Annuncio televisivo rimozione di Jang Song-thaek (Getty images)

L’epurazione del leader nordcoreano Kim Jong-un non avrebbe risparmiato neanche la famiglia dello zio del dittatore ed ex tutore, Jang Song-thaek, giustiziato a dicembre dopo una condanna per corruzione che ha colpito anche gli uomini a lui vicini.

E’ quanto ha rivelato Chosun Ilbo citando diverse fonti, tra cui una fonte governativa.
Stando a quanto si apprende la sorella di Jang, Jang Kye-sun e suo marito Jon Yong-jin, ambasciatore a Cuba, l’ambasciatore in Malesia Jang Yong-chol, nipote di Jang, insieme ai suoi figli poco più che ventenni, sarebbero stati convocati a Pyongyang nel mese di dicembre e sarebbero poi stati giustiziati.

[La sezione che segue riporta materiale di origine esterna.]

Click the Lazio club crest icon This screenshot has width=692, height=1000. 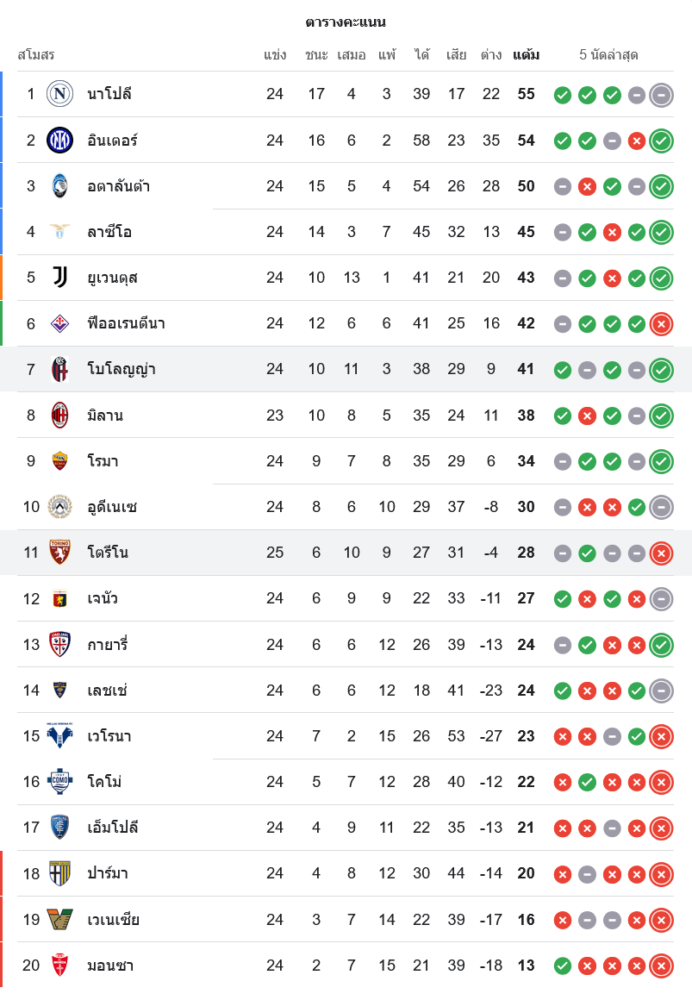(x=60, y=232)
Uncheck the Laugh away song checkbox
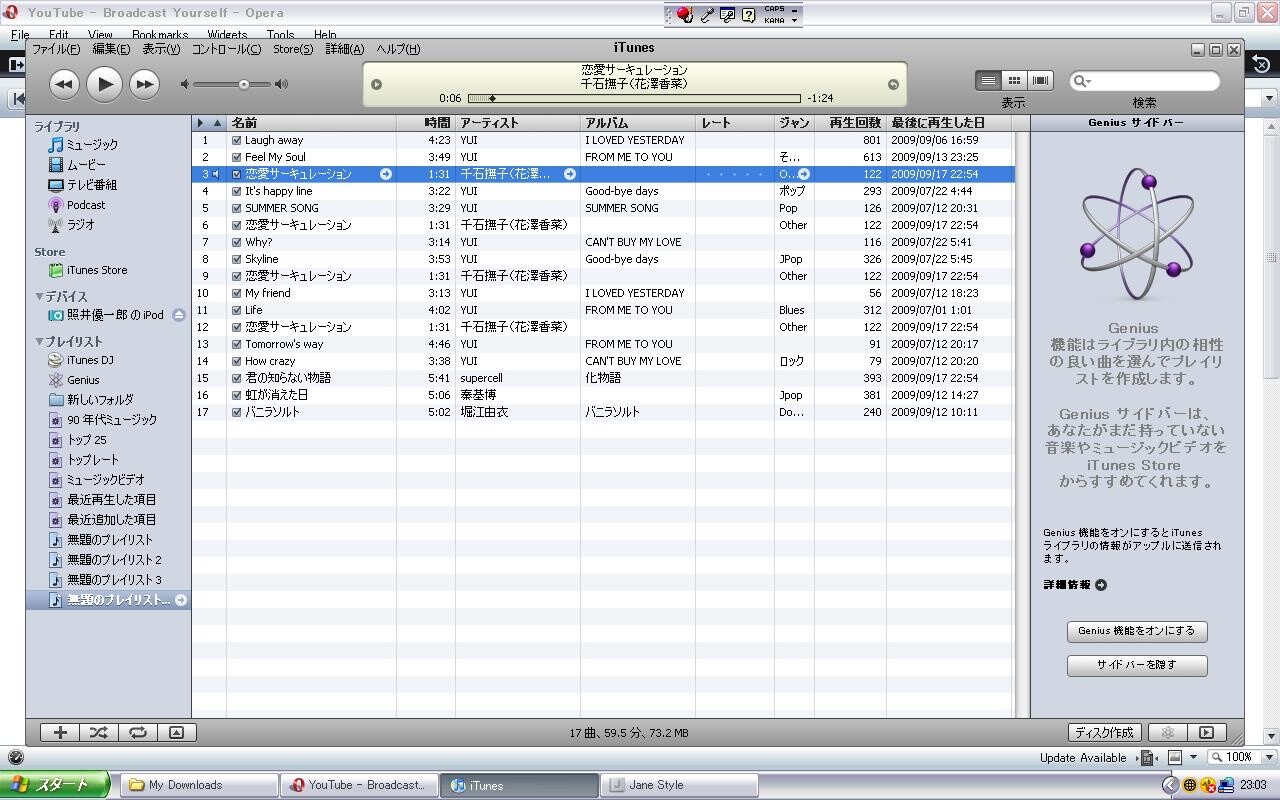The height and width of the screenshot is (800, 1280). click(237, 140)
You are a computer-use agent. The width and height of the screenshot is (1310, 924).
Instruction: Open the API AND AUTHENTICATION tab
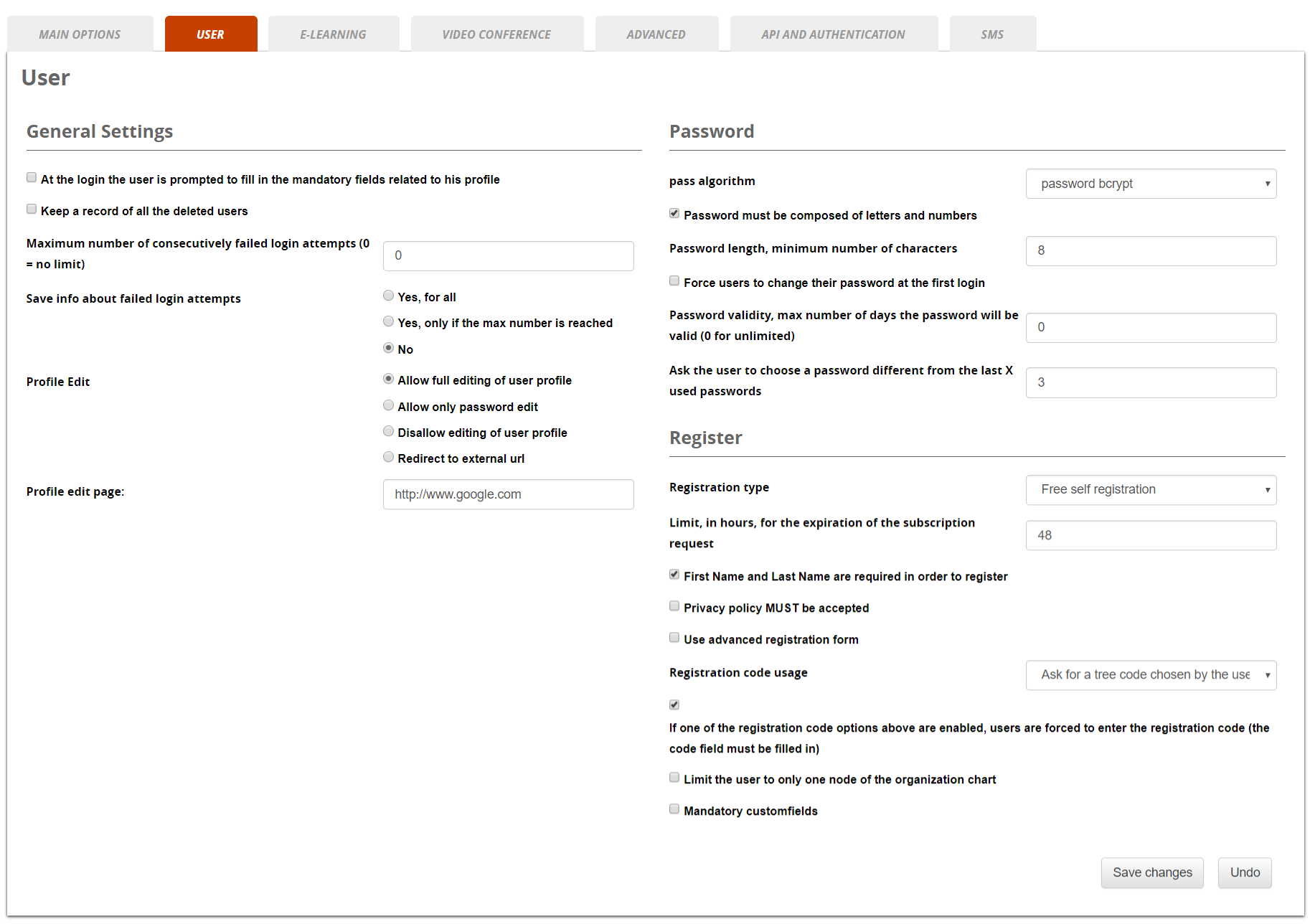pyautogui.click(x=834, y=33)
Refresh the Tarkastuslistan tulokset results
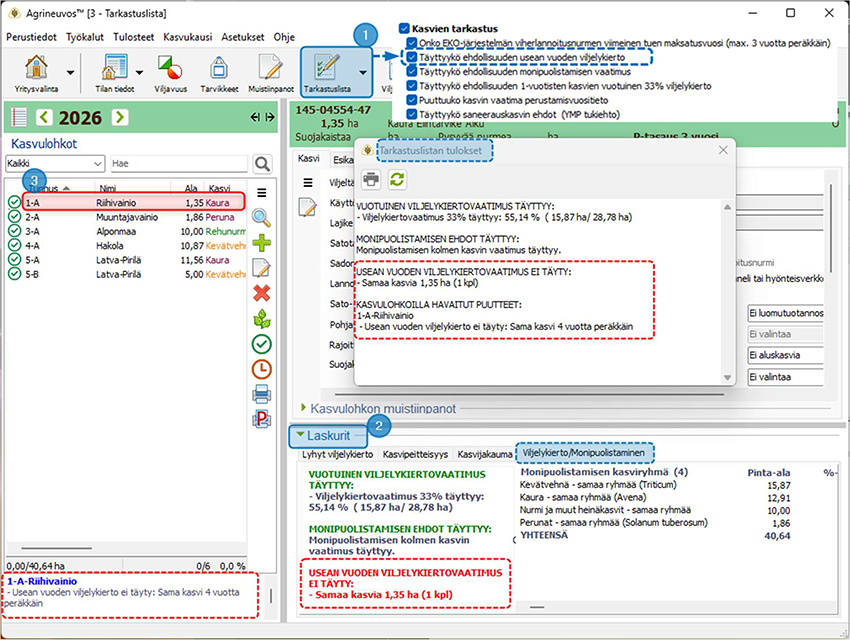The image size is (850, 640). [397, 179]
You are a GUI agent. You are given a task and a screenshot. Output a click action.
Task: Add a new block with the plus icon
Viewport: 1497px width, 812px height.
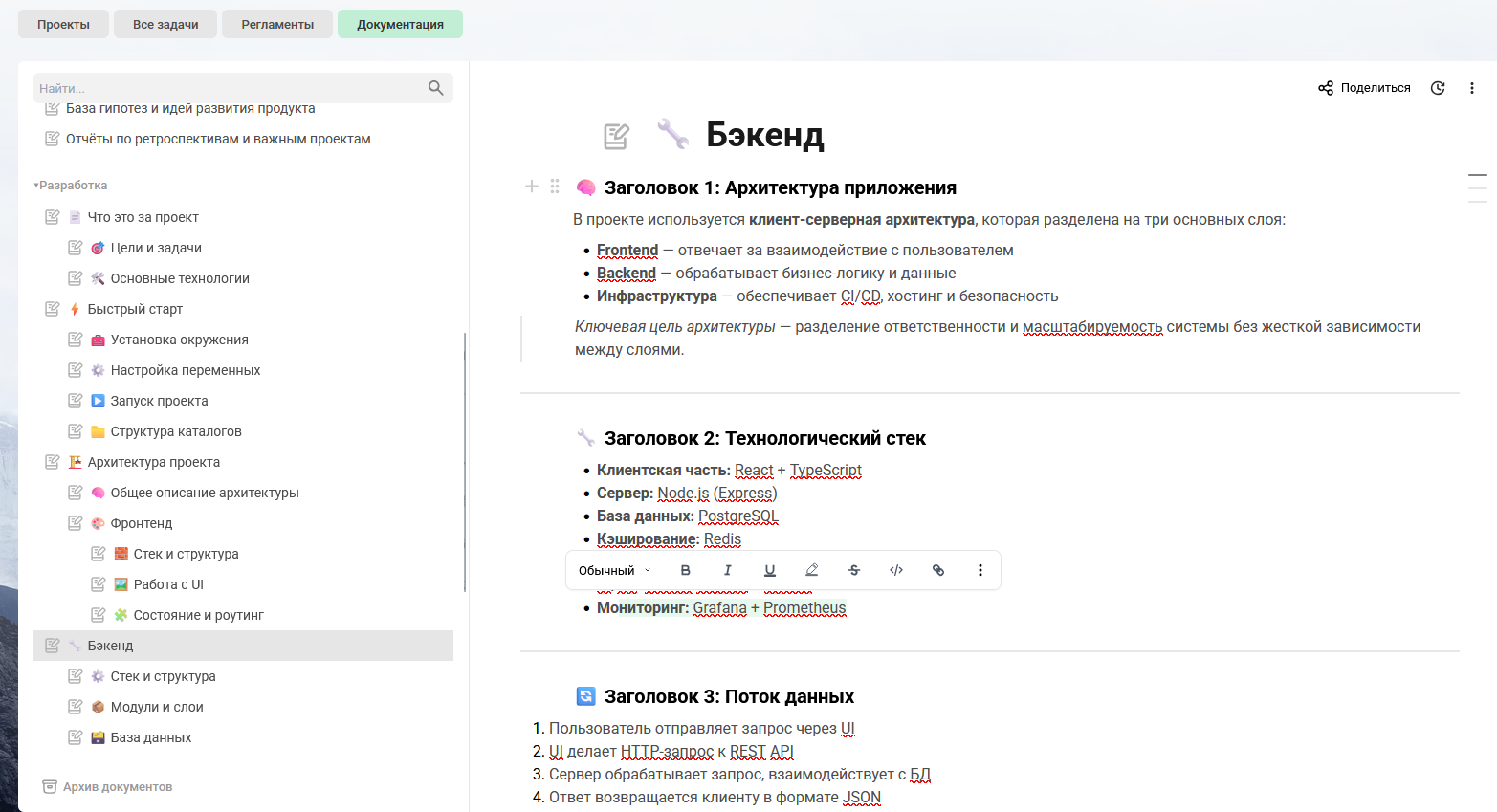531,187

La purga messa in atto dal dittatore ha voluto “cancellare” tre dirette generazioni riconducibili a Jang.
Secondo quanto ricorda l’Ansa, al momento i servizi di intelligence non hanno confermato la notizia ed è ancora difficile accertare la tempistica dell’eliminazione dei parenti di Jang. Tuttavia si ipotizza che l’epurazione sia avvenuta poco dopo il discorso di Capodanno di Kim Jong-un nel quale il dittatore ha bollato di “feccia” suo zio-
Jang era il terzo figlio di una famiglia composta da tre figli e due figlie e ci sarebbero anche un numero considerevole di nipoti.

La fonte del governo sudcoreano avrebbe rivelato che “l’epurazione che ha avuto come target Jang Song-thaek sembra sia stata portata avanti su una scala più di quanto potessimo pensare, colpendo chiunque, dai parenti diretti ai funzionari di basso rango”.